Work instruction:
Return the full listing, so that each line matches the original exactly.

Supplied data:
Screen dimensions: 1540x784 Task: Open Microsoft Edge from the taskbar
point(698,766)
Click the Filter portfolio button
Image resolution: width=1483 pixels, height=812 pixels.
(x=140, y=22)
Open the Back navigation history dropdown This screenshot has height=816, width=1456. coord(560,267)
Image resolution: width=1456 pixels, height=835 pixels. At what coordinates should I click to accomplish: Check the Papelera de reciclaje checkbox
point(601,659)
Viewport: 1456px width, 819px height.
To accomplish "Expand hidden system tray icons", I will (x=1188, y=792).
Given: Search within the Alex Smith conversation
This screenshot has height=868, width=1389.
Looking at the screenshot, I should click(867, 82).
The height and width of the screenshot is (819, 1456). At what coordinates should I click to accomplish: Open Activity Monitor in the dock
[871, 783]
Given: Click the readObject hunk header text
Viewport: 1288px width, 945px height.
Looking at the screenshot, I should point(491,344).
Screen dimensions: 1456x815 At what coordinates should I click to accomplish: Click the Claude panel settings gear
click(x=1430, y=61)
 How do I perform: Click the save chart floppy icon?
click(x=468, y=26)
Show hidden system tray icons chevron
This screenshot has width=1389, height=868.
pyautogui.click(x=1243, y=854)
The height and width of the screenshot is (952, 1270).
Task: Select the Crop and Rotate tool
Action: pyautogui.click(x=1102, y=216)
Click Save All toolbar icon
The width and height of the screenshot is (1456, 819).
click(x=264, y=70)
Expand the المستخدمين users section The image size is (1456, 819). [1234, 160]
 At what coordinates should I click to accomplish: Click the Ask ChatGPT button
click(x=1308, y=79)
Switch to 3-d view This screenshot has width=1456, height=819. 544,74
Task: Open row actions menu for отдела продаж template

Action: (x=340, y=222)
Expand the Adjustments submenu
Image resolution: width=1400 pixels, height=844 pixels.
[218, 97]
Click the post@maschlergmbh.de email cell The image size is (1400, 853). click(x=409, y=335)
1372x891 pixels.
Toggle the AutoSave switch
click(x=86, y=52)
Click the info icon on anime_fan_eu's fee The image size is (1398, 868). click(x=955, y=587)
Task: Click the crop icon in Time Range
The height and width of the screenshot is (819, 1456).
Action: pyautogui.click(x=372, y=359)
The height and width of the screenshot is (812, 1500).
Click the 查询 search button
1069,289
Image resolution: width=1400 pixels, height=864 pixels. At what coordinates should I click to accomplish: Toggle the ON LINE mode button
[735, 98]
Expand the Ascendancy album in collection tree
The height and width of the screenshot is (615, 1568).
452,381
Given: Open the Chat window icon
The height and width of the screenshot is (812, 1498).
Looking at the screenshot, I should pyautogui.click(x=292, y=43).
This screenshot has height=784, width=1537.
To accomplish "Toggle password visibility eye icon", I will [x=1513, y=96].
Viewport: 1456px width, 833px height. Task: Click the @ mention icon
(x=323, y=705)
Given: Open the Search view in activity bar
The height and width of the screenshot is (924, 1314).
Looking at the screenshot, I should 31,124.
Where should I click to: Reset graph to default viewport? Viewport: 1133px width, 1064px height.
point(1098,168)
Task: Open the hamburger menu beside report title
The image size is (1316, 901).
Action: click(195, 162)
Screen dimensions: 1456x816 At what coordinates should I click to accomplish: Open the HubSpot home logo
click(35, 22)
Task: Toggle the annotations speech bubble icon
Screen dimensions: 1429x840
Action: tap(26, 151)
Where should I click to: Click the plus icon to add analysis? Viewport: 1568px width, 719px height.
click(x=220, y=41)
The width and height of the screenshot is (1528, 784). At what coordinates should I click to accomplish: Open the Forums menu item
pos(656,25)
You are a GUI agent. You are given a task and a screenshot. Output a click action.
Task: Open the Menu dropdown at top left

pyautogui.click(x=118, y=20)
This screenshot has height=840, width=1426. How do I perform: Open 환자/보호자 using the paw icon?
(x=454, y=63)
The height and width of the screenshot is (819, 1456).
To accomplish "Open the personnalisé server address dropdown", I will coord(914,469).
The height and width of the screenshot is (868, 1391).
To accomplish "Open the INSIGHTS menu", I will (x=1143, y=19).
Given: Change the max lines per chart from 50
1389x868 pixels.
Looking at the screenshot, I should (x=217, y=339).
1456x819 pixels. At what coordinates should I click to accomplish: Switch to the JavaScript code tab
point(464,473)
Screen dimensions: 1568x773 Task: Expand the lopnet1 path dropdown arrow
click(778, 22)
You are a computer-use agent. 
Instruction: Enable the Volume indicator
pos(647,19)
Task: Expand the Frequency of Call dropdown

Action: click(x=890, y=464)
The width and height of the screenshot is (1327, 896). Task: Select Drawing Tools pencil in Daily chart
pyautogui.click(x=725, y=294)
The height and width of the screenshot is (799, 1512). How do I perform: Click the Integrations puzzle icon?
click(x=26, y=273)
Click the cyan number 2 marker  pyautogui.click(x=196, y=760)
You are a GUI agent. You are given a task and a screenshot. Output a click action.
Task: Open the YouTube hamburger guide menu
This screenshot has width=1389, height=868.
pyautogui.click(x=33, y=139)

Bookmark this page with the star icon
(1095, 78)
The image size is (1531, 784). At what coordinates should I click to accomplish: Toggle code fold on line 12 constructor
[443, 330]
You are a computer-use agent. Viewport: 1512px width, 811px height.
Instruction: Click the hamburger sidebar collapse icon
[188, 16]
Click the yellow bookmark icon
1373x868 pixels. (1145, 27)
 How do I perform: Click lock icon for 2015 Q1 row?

Response:
Screen dimensions: 1540x784 Task: Open Microsoft Edge from the taskbar
point(698,766)
Click the Filter portfolio button
Image resolution: width=1483 pixels, height=812 pixels.
(x=140, y=22)
Open the Back navigation history dropdown This screenshot has height=816, width=1456. coord(560,267)
Image resolution: width=1456 pixels, height=835 pixels. At what coordinates should I click to accomplish: Check the Papelera de reciclaje checkbox
point(601,659)
Viewport: 1456px width, 819px height.
To accomplish "Expand hidden system tray icons", I will (x=1188, y=792).
Given: Search within the Alex Smith conversation
This screenshot has height=868, width=1389.
Looking at the screenshot, I should click(867, 82).
The height and width of the screenshot is (819, 1456). At what coordinates should I click to accomplish: Open Activity Monitor in the dock
[871, 783]
Given: Click the readObject hunk header text
Viewport: 1288px width, 945px height.
Looking at the screenshot, I should point(491,344).
Screen dimensions: 1456x815 At what coordinates should I click to accomplish: Click the Claude panel settings gear
click(x=1430, y=61)
 How do I perform: Click the save chart floppy icon?
click(x=468, y=26)
Show hidden system tray icons chevron
This screenshot has width=1389, height=868.
pyautogui.click(x=1243, y=854)
The height and width of the screenshot is (952, 1270).
Task: Select the Crop and Rotate tool
Action: pyautogui.click(x=1102, y=216)
Click Save All toolbar icon
The width and height of the screenshot is (1456, 819).
click(x=264, y=70)
Expand the المستخدمين users section The image size is (1456, 819). [1234, 160]
 At what coordinates should I click to accomplish: Click the Ask ChatGPT button
click(x=1308, y=79)
Switch to 3-d view This screenshot has width=1456, height=819. 544,74
Task: Open row actions menu for отдела продаж template

Action: (x=340, y=222)
Expand the Adjustments submenu
Image resolution: width=1400 pixels, height=844 pixels.
[218, 97]
Click the post@maschlergmbh.de email cell The image size is (1400, 853). click(x=409, y=335)
1372x891 pixels.
Toggle the AutoSave switch
click(x=86, y=52)
Click the info icon on anime_fan_eu's fee The image size is (1398, 868). click(x=955, y=587)
Task: Click the crop icon in Time Range
The height and width of the screenshot is (819, 1456).
Action: pyautogui.click(x=372, y=359)
The height and width of the screenshot is (812, 1500).
Click the 查询 search button
1069,289
Image resolution: width=1400 pixels, height=864 pixels. At what coordinates should I click to accomplish: Toggle the ON LINE mode button
[735, 98]
Expand the Ascendancy album in collection tree
The height and width of the screenshot is (615, 1568).
452,381
Given: Open the Chat window icon
The height and width of the screenshot is (812, 1498).
Looking at the screenshot, I should pyautogui.click(x=292, y=43).
This screenshot has height=784, width=1537.
To accomplish "Toggle password visibility eye icon", I will [x=1513, y=96].
Viewport: 1456px width, 833px height. Task: Click the @ mention icon
(x=323, y=705)
Given: Open the Search view in activity bar
The height and width of the screenshot is (924, 1314).
Looking at the screenshot, I should 31,124.
Where should I click to: Reset graph to default viewport? Viewport: 1133px width, 1064px height.
point(1098,168)
Task: Open the hamburger menu beside report title
The image size is (1316, 901).
Action: click(195, 162)
Screen dimensions: 1456x816 At what coordinates should I click to accomplish: Open the HubSpot home logo
click(35, 22)
Task: Toggle the annotations speech bubble icon
Screen dimensions: 1429x840
Action: tap(26, 151)
Where should I click to: Click the plus icon to add analysis? Viewport: 1568px width, 719px height.
click(x=220, y=41)
The width and height of the screenshot is (1528, 784). At what coordinates should I click to accomplish: Open the Forums menu item
pos(656,25)
You are a GUI agent. You are given a task and a screenshot. Output a click action.
Task: Open the Menu dropdown at top left

pyautogui.click(x=118, y=20)
This screenshot has height=840, width=1426. How do I perform: Open 환자/보호자 using the paw icon?
(x=454, y=63)
The height and width of the screenshot is (819, 1456).
To accomplish "Open the personnalisé server address dropdown", I will coord(914,469).
The height and width of the screenshot is (868, 1391).
To accomplish "Open the INSIGHTS menu", I will (x=1143, y=19).
Given: Change the max lines per chart from 50
1389x868 pixels.
Looking at the screenshot, I should (x=217, y=339).
1456x819 pixels. At what coordinates should I click to accomplish: Switch to the JavaScript code tab
point(464,473)
Screen dimensions: 1568x773 Task: Expand the lopnet1 path dropdown arrow
click(778, 22)
You are a computer-use agent. 
Instruction: Enable the Volume indicator
pos(647,19)
Task: Expand the Frequency of Call dropdown

Action: click(x=890, y=464)
The width and height of the screenshot is (1327, 896). Task: Select Drawing Tools pencil in Daily chart
pyautogui.click(x=725, y=294)
The height and width of the screenshot is (799, 1512). How do I perform: Click the Integrations puzzle icon?
click(x=26, y=273)
Click the cyan number 2 marker  pyautogui.click(x=196, y=760)
You are a GUI agent. You are given a task and a screenshot. Output a click action.
Task: Open the YouTube hamburger guide menu
This screenshot has width=1389, height=868.
pyautogui.click(x=33, y=139)

Bookmark this page with the star icon
(1095, 78)
The image size is (1531, 784). At what coordinates should I click to accomplish: Toggle code fold on line 12 constructor
[443, 330]
You are a computer-use agent. Viewport: 1512px width, 811px height.
Instruction: Click the hamburger sidebar collapse icon
[188, 16]
Click the yellow bookmark icon
1373x868 pixels. (1145, 27)
 How do I perform: Click lock icon for 2015 Q1 row?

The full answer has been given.